La sentenza sostiene che il diritto alla salute psichica e fisica della futura madre e quello ad essere informata sulle condizioni del feto prevalgono – in quanto desumibili dalla Costituzione – sul divieto legislativo di diagnosi reimpianto. In altre parole, la legge è stata disapplicata a favore dell’applicazione diretta della Costituzione, che all’articolo 32 tutela la salute. Per la verità, alcuni dei primi commenti alla sentenza danno anche credito alla tesi che il giudice non avrebbe realmente disapplicato la legge, ma ne avrebbe fornito un’interpretazione «costituzionalmente orientata»: affermazione non corretta, perché il tenore testuale della legge 40 è sul punto inequivoco e non si presta ad operazioni interpretative di sorta.
Agli occhi del giurista, quello di Cagliari è solo uno dei tanti casi di aggiramento delle scelte legislative, pretesamente fatto «in nome della Costituzione». Dietro questo nobile slogan si annida in realtà un’insidia grave per la certezza del diritto e il rispetto delle scelte democraticamente assunte dalla rappresentanza parlamentare.
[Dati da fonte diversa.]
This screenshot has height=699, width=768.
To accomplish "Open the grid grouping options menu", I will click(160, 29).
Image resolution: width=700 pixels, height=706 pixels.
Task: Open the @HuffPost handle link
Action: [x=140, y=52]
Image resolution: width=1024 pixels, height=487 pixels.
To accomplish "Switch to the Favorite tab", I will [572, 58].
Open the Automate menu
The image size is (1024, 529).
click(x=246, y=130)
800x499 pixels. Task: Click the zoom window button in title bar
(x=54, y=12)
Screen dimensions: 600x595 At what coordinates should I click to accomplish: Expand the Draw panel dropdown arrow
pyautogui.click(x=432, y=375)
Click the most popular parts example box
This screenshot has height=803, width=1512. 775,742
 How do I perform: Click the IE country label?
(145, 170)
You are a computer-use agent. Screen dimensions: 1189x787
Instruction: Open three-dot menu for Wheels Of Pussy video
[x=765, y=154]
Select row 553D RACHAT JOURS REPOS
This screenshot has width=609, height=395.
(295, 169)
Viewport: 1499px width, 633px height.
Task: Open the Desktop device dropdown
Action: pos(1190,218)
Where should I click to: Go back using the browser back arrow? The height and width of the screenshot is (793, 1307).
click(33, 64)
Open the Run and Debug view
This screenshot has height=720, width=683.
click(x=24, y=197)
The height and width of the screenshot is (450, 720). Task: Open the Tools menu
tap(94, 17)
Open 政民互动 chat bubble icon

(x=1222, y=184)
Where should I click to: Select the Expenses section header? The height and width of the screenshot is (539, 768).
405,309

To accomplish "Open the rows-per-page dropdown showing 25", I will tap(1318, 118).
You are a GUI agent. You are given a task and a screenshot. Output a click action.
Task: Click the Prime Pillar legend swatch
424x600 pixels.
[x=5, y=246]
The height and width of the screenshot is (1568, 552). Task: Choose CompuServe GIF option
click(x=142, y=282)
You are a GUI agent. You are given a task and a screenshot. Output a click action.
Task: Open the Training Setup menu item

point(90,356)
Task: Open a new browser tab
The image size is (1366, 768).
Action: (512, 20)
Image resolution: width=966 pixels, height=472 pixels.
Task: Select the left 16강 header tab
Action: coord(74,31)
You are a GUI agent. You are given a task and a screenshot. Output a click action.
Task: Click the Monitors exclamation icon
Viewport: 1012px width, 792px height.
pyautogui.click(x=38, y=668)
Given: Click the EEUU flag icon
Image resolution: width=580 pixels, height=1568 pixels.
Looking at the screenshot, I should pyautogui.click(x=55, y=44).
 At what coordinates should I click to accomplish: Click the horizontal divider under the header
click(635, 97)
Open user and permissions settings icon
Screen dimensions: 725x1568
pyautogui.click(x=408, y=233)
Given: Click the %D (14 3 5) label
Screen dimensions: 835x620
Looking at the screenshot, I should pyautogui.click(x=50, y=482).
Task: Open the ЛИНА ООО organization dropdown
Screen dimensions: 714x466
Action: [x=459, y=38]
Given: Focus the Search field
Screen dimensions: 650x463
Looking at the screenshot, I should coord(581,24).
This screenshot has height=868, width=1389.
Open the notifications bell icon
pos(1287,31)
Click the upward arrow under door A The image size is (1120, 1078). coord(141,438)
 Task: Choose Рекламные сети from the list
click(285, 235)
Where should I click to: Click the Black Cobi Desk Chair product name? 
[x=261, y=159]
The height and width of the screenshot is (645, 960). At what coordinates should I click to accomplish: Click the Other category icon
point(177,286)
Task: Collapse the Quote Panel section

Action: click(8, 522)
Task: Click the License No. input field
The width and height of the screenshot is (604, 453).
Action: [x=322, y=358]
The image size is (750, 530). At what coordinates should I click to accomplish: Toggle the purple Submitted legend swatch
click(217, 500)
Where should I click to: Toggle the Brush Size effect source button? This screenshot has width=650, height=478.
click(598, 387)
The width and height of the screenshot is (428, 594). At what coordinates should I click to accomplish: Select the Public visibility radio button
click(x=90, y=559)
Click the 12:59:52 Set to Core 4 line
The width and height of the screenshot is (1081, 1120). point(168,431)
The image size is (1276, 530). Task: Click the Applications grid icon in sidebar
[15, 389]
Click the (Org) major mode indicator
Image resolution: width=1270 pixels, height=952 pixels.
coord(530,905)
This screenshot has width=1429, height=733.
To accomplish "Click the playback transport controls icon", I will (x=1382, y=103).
Se un giudice ritenga che una disposizione di legge sia in contrasto con la Costituzione non la può, puramente e semplicemente, disapplicare: deve chiedere che essa sia annullata dalla Corte costituzionale, che è stata creata proprio a questo scopo. Nel nostro caso, si noti, il giudice questa procedura l’aveva esperita, ma la Corte non gli aveva risposto nel merito, a causa di un difetto di redazione del ricorso. Ed anziché ripresentare la questione corretta alla Consulta, il giudice ha dunque preferito decidere da sé.
Tra i tanti problemi etici e bioetici che il caso presenta, si sottolinei allora questo: o il divieto di diagnosi preimpianto è incostituzionale, e allora non dovrà più essere applicato a nessun caso, o è conforme a Costituzione, e allora non spetta al giudice di Cagliari decidere diversamente nel caso sottoposto al suo esame. Ne va della certezza del diritto, della prevedibilità delle decisioni giudiziarie e del rispetto delle prerogative del Parlamento: il quale potrà semmai decidere, se mai ve ne saranno le condizioni politiche, di modificare sul punto la legge.
Quel che davvero andrebbe evitato è esporre una questione così delicata alle discrezionali valutazioni etico-politiche dei singoli giudici, che possono decidere diversamente caso da caso, minando alla radice l’eguale applicazione delle regole legislative. Anzi, arrogandosi un potere creativo di regole che loro non spetta.